According to the Pharmaceutical Research and Manufacturers of America (PhRMA), on average, it takes at least 10 years and costs $2.6 billion for a new medicine to progress from discovery to marketplace. Clinical trials often take seven years. Even then, PhRMA documents, the “overall probability of clinical success — the likelihood that a drug entering clinical testing will eventually be approved — is estimated to be less than 12%.”
This high-risk, high-reward environment is why costs for cutting-edge drugs are so high and why so few biopharma companies survive to see their products commercialized, McAllister explains.
“The resources required to get there are so expansive that only the big multinational biopharma corporations — Pfizer, Merck, AstraZeneca, Roche — can afford to do the necessary research,” he says. “It takes an extremely long time and an investment of hundreds of millions of dollars to successfully develop a cancer drug.”
In essence, Intezyne's goal is to go out of “business.” “With rare exception, the goal of small biopharma companies like us is to either license our products to one of these companies or be acquired by them - and that's certainly our plan,” McAllister says. “Instead, our products would be sold by a 'big pharma' company like GlaxoSmithKline, Pfizer, or AstraZeneca.”
But before it can license products or be acquired, Intezyne first has to successfully demonstrate its products work. And that's a daunting challenge.

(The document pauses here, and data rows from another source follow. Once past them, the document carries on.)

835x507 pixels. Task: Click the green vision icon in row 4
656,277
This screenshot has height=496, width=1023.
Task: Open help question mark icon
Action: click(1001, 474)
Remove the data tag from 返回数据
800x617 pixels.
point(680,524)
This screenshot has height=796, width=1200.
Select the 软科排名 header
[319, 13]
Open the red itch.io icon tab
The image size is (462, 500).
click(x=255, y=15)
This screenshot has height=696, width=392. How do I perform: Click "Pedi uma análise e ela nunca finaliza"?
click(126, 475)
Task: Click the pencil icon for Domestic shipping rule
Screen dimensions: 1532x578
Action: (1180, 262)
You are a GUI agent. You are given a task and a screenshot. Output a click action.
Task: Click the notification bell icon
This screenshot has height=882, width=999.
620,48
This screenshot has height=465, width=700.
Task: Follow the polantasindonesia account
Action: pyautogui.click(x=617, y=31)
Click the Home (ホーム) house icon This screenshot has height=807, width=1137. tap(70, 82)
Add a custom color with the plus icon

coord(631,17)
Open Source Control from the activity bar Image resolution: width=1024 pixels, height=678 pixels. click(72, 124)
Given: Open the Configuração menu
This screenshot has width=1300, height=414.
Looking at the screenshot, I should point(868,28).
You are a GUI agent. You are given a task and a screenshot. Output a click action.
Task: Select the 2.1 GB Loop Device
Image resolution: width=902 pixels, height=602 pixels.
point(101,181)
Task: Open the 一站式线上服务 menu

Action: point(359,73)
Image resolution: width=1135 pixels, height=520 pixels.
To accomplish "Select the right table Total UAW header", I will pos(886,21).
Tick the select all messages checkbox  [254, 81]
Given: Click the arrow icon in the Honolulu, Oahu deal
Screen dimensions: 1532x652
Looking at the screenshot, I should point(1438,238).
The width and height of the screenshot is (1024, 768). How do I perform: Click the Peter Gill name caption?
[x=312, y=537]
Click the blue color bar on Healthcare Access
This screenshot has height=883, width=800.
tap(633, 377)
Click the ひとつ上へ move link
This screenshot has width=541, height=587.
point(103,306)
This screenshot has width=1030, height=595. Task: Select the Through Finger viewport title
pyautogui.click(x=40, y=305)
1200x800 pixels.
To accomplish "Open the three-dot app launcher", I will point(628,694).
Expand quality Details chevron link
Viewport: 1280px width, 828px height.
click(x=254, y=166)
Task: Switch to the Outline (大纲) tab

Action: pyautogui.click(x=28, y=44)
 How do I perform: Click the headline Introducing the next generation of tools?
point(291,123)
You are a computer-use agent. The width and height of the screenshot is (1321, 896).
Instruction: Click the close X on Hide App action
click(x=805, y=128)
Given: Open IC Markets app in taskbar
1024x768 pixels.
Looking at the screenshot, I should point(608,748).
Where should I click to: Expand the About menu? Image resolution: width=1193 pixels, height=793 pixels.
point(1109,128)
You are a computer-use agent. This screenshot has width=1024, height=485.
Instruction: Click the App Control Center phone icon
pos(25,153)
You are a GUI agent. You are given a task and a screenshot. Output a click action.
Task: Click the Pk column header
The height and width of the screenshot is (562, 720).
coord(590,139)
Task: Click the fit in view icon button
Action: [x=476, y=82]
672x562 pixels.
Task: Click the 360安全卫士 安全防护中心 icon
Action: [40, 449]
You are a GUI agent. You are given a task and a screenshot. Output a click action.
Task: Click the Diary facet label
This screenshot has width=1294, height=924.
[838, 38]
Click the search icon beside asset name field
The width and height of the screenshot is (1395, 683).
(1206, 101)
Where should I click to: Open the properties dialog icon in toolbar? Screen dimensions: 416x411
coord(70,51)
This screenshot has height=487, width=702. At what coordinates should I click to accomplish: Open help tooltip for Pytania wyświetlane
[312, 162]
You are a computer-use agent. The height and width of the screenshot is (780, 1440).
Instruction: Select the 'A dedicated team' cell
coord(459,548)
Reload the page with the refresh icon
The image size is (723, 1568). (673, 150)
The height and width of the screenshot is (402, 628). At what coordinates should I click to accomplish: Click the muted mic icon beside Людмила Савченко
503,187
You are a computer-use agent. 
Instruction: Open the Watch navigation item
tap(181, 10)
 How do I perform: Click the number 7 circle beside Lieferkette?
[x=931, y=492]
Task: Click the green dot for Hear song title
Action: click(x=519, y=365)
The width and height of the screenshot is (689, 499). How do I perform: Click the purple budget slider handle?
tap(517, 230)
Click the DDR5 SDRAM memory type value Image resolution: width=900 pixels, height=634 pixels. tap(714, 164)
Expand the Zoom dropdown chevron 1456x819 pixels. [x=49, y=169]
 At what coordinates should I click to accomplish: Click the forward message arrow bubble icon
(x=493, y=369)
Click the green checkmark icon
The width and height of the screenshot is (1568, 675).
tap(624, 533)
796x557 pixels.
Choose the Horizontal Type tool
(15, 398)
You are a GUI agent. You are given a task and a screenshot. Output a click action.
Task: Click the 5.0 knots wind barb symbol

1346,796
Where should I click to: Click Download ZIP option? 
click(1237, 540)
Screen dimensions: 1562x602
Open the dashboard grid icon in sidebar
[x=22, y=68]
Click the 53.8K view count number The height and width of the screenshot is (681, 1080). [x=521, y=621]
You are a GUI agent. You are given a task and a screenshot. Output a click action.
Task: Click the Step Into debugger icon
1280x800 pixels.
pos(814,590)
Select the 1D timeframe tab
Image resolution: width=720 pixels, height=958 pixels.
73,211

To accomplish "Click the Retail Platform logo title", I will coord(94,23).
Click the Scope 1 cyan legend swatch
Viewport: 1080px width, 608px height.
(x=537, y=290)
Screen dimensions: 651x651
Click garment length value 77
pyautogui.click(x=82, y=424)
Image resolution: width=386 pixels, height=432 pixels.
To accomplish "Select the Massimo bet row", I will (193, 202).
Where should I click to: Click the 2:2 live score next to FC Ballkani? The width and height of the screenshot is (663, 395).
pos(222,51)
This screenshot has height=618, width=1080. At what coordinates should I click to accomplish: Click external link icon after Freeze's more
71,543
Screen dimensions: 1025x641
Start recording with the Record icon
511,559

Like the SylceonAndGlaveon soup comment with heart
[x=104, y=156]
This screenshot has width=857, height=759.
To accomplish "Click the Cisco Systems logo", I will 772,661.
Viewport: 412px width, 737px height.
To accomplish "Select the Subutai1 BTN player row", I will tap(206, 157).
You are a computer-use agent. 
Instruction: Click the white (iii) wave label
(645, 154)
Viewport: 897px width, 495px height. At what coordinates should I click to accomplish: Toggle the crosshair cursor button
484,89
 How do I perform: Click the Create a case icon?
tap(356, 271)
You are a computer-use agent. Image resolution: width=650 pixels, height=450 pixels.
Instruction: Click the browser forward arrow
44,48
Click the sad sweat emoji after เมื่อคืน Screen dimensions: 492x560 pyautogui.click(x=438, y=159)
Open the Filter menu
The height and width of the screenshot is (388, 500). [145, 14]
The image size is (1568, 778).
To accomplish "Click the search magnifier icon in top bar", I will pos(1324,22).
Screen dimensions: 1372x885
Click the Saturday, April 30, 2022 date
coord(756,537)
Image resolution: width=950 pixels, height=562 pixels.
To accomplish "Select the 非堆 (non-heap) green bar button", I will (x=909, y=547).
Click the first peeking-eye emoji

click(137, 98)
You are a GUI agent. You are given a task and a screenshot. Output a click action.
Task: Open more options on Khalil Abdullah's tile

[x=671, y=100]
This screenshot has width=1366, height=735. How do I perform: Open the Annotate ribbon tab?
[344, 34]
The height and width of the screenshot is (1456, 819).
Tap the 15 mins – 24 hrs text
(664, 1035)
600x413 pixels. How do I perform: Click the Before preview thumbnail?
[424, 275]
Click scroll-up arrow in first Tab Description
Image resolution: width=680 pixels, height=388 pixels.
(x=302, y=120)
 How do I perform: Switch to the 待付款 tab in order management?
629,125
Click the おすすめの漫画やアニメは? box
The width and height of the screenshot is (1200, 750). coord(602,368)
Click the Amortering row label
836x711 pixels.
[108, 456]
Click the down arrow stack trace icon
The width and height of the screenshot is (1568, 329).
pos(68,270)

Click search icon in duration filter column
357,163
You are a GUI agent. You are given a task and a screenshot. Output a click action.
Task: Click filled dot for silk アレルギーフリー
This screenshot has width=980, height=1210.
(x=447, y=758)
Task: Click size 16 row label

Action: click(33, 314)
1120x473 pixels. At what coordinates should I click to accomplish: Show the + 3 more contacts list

To generate the necessary data, Intezyne will need to invest another “$10 to $15 million over the next two years and then go public to provide adequate funding for the next set of trials, which could cost upwards of $50 million,“ McAllister says. “We're currently on an IPO trajectory for late 2018 or early 2019.”
Until then, Intezyne must continue to solicit qualified investors at industry events such as June's 2017 BIO International Convention in San Diego, where, according to articles in trade and medical journals, IT-139 and IT-141 attracted significant attention from both prospective backers and potential strategic partners.
McAllister says Intezyne recently secured a $10 million-plus investment from “an institutional investor, a health care-focused fund,” he declined to identify. The company has otherwise been financed by “accredited, high-net-worth individual investors and family offices,” he adds.
Ultimately, Sill says, “The limiting factor in advancing our products is funding, and raising capital (in the Tampa Bay area) is quite difficult. There are no established institutional life science funds in the area, and, as a result, we will likely have to look outside the Southeast to find suitable investors for our Series B round.”
The irony, Sill adds, is Intezyne could never have gotten to where it is if it had not been for its 12-year tenancy at the USF technology incubator, as well as assistance from Hillsborough County and the city of Tampa. “It is extremely cost-effective lab space compared to similar facilities in Boston or San Francisco,” he says. “It's been a big asset.”
McAllister agrees: Intezyne's labs are substantially better equipped and cost a mere fraction of competitors' space in 'traditional' biopharma hubs.
However, as Intezyne grows, its ability to stay in Tampa becomes a growing challenge.
“We would love to stay and become Tampa's first homegrown biopharma success story, which would encourage other biopharma companies to follow suit, but it's getting harder and harder to do so,” Sill says. “We would prefer to stay in the area but circumstances may dictate we go elsewhere. We'll address that when the time comes.”